GIVEN PASSAGE.
— start —

"Weller's avowed aim with the group was to merge his twin interests of soul music and social comment." - Colin Larkin, The Virgin Encyclopedia of Indie & New Wave (Virgin Books, 1998)

"It soon transpired that The Council weren't really a 'group' at all, more a conceptual pop vehicle based around Paul's love of clothes, films, books, records and '60s French fashions. With friend and confidante Mick Talbot in town, Weller declared that he wasn't going to tour for a while. Instead, he and Mick projected an image of themselves as coffee-bar sophisti-cats, listening to jazz and soul records, sipping endless cups of cappuccino and generally living out their Absolute Beginners fantasies." - Pat Gilbert, from the foreword to the book accompanying the Complete Adventures of The Style Council box set (Polygram)

The Style Council, unlike The Jam, was something I was going to have to go out and find, something that wasn't going to be handed to me or exist in my brother's record collection. (He later came to understand what I saw and heard, but at that point, it wasn't where he was at.)

The Style Council was exactly what my young mind yearned for.

I didn't get a lot of what was going on. It would be a couple years before I would be able to discover what it was Paul was talking about in a lot of the songs. I got the ones about love, and I sort of understood there was anger and tragedy in the others -- but that was also part of the appeal. The Style Council was a puzzle to put together, a tangled knot to unravel.

And it wasn't just the lyrics. As the Gilbert quote suggests, Weller was creating a whole world, a whole experience. It was my challenge to discover what each piece meant, to divine the clues. It was great detective work, and there were some fantastic mysteries along the way.

— end —

RECORD SET.
— start —

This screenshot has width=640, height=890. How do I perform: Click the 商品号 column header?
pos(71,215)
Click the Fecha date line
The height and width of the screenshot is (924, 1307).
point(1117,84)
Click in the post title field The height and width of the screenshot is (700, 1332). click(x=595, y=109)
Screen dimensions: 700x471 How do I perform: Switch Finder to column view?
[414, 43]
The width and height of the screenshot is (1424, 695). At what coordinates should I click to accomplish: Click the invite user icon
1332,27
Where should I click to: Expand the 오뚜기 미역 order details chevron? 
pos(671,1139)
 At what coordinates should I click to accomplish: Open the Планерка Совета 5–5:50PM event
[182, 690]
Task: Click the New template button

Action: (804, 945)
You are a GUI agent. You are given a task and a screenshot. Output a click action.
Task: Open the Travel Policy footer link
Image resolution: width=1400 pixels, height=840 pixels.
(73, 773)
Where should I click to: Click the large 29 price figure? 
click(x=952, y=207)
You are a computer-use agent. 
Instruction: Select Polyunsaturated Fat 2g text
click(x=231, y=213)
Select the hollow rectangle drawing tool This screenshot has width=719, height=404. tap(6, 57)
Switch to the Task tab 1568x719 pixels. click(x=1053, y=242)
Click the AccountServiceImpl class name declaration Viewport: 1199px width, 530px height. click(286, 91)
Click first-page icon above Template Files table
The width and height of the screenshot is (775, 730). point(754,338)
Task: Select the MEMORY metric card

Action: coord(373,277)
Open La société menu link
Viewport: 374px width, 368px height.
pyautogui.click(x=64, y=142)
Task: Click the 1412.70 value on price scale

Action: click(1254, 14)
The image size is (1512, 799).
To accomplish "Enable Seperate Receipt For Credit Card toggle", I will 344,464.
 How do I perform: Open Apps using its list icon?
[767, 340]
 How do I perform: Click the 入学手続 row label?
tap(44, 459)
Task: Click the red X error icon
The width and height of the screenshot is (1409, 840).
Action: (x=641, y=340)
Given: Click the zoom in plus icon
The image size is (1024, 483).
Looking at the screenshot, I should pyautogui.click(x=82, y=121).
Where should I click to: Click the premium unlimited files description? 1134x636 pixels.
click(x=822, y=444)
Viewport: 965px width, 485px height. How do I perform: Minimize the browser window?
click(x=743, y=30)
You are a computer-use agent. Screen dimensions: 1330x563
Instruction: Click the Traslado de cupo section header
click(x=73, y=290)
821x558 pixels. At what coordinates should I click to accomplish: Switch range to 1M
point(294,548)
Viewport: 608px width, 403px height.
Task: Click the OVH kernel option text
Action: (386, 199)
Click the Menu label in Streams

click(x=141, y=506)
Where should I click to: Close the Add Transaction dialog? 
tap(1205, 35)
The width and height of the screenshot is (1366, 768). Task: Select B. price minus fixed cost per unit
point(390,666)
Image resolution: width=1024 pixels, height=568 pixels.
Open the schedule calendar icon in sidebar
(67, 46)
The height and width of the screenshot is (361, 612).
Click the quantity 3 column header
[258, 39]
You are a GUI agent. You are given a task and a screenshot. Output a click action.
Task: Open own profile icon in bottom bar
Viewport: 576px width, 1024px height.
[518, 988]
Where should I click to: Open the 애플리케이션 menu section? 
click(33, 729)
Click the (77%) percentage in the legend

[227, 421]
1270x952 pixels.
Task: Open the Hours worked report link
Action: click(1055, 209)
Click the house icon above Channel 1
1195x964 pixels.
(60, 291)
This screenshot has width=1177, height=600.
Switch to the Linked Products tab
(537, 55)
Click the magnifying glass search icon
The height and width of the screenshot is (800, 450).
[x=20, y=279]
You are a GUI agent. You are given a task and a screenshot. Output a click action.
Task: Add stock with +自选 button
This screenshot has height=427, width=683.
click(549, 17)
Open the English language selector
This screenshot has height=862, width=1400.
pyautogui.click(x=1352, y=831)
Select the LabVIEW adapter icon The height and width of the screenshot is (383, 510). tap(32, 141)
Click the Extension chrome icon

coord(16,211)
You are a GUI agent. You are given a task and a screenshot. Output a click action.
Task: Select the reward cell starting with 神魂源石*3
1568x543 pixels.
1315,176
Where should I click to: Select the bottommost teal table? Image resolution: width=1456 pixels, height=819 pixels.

— end —

YOUR TASKS.
A) In the Style Council piece, copy out the passage that begins at the words "And it wasn't" and stops after the words "along the way.".
B) Using the Style Council piece, decide whether each statement agrees with the text. Answer yes or no, and quote the deciding words.
(i) The writer first came across The Style Council in a brother's record collection.
(ii) Weller announced that he would not tour for a while.
(iii) The writer understood the songs about love.
C) Summarize the Style Council piece in two sentences.

ANSWERS PER TASK.
A)
And it wasn't just the lyrics. As the Gilbert quote suggests, Weller was creating a whole world, a whole experience. It was my challenge to discover what each piece meant, to divine the clues. It was great detective work, and there were some fantastic mysteries along the way.

B)
(i) No: "something that wasn't going to be handed to me or exist in my brother's record collection."
(ii) Yes: "Weller declared that he wasn't going to tour for a while."
(iii) Yes: "I got the ones about love"

C) Two quoted sources describe The Style Council as Paul Weller's way of merging soul music and social comment, and as a conceptual pop vehicle more than a real group. The writer had to seek the band out alone and saw its lyrics, and the whole world Weller created, as a puzzle to solve through detective work.